Training for dangerous situations should be individualized based on the issues the schools face most frequently, Dorn said. For instance, a study by his organization estimated that about 525 people died in school bus accidents or other incidents with vehicles on school property between 1998 and 2012. By comparison, 62 were killed in active shooter incidents.
"We want to deal with all forms of death and serious injury, not just those that frighten us the most," he added.
Dorn gave an example about a client he once worked with in an old schoolhouse that didn't have air conditioning. In order to keep the classrooms cool, teachers would leave the doors open — a major security risk. In their case, the school didn't need tactics for fighting active shooters as much as it needed to fix its AC.
"If we're going to spend $10 million, let's make sure we're doing it in the wisest way," Dorn said.
Dewey Cornell, director of the Virginia Youth Violence Project at the University of Virginia in Charlottesville, wrote in a commentary provided to International Business Times that he worried fears about school shootings had diverted attention and resources aimed at addressing students' mental health.
"The nationwide movement to increase school security seems to have displaced efforts to prevent school violence through psychological interventions," Cornell said in the American Journal of Orthopsychiatry last year. "School systems that are spending millions to reinforce their building entrances, hire security staff and install electronic door locks and alarm systems nevertheless lack funds to hire enough counselors, psychologists and social workers to work with troubled students and carry out prevention programs."
In Chicago, teachers' union field representative John Kugler said active shooters physically in schools aren't as common as gang violence nearby. But he said he wasn't sure educators were being regularly trained on either threat. He hasn't been able to get documents from the district detailing its training methods.

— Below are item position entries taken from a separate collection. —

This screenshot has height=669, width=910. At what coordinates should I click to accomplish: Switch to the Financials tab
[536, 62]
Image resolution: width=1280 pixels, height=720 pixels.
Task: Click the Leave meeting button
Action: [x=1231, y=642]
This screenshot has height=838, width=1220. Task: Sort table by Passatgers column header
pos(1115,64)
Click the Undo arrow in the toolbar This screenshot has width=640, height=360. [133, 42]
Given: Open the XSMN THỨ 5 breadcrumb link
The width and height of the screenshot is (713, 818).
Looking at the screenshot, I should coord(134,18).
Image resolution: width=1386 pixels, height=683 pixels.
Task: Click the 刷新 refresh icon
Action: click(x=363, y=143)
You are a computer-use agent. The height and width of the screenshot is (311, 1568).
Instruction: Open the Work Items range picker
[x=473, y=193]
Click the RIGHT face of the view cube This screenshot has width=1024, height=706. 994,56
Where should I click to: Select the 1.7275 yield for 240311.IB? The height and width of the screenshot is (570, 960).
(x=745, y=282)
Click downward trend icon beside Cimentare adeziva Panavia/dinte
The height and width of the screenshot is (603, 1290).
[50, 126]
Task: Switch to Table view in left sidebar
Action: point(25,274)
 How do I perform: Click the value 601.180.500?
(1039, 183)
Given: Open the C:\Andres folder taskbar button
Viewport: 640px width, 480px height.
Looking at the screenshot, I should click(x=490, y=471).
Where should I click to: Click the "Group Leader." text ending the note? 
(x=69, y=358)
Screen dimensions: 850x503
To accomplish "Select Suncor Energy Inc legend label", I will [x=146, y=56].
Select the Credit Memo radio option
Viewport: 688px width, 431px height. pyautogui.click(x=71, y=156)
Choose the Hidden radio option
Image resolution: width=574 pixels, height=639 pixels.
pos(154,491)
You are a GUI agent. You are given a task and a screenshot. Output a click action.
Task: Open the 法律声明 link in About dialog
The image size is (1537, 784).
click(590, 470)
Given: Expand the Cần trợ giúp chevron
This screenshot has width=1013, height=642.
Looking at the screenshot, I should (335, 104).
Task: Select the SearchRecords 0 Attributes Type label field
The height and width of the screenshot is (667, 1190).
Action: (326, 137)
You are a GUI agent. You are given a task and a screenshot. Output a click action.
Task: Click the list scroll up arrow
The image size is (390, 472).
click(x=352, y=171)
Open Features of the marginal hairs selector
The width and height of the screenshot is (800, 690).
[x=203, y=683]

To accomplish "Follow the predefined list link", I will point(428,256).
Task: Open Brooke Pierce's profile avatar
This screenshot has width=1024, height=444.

"If the district isn't using their resources to do safety training, then what are they using their resources for?" Kugler said, adding that he wasn't aware of any sessions on terrorist threats or hostage situations, either.
If there's one state making moves on school security, it's Indiana, where Gov. Mike Pence signed Senate Bill 147 into law there last month. The bill turns over authority for setting school security standards to the state Department of Homeland Security and requires an emergency response system that transmits information to law enforcement during an active shooter situation, the Clarion News of Corydon reported.
Mason Wooldridge, co-founder of the Our Kids Deserve IT group that helped push the legislation through, said he hoped these factors would improve officers' response times and tactics once arriving on scene. He also said he wanted the state to establish building codes for constructing new schools, requiring things like "much better doors, glass that can't be penetrated [and] a camera system directly connected to the dispatch center."
Wooldridge also supported the remodel of Southwestern High School, which NBC's Today Show labeled "the safest school in America." Teachers at the Shelbyville, Indiana, school carry key fobs at all times that can alert police to a problem, and halls are equipped with smoke that can impede a suspect's vision, PRI reported.
Though he knows not all schools will be able to afford that, Wooldridge said he hopes the movement spreads to states like Pennsylvania, North Carolina and Florida.
"Let's not wish we had done something better in a few years," he said. "Let's do something now."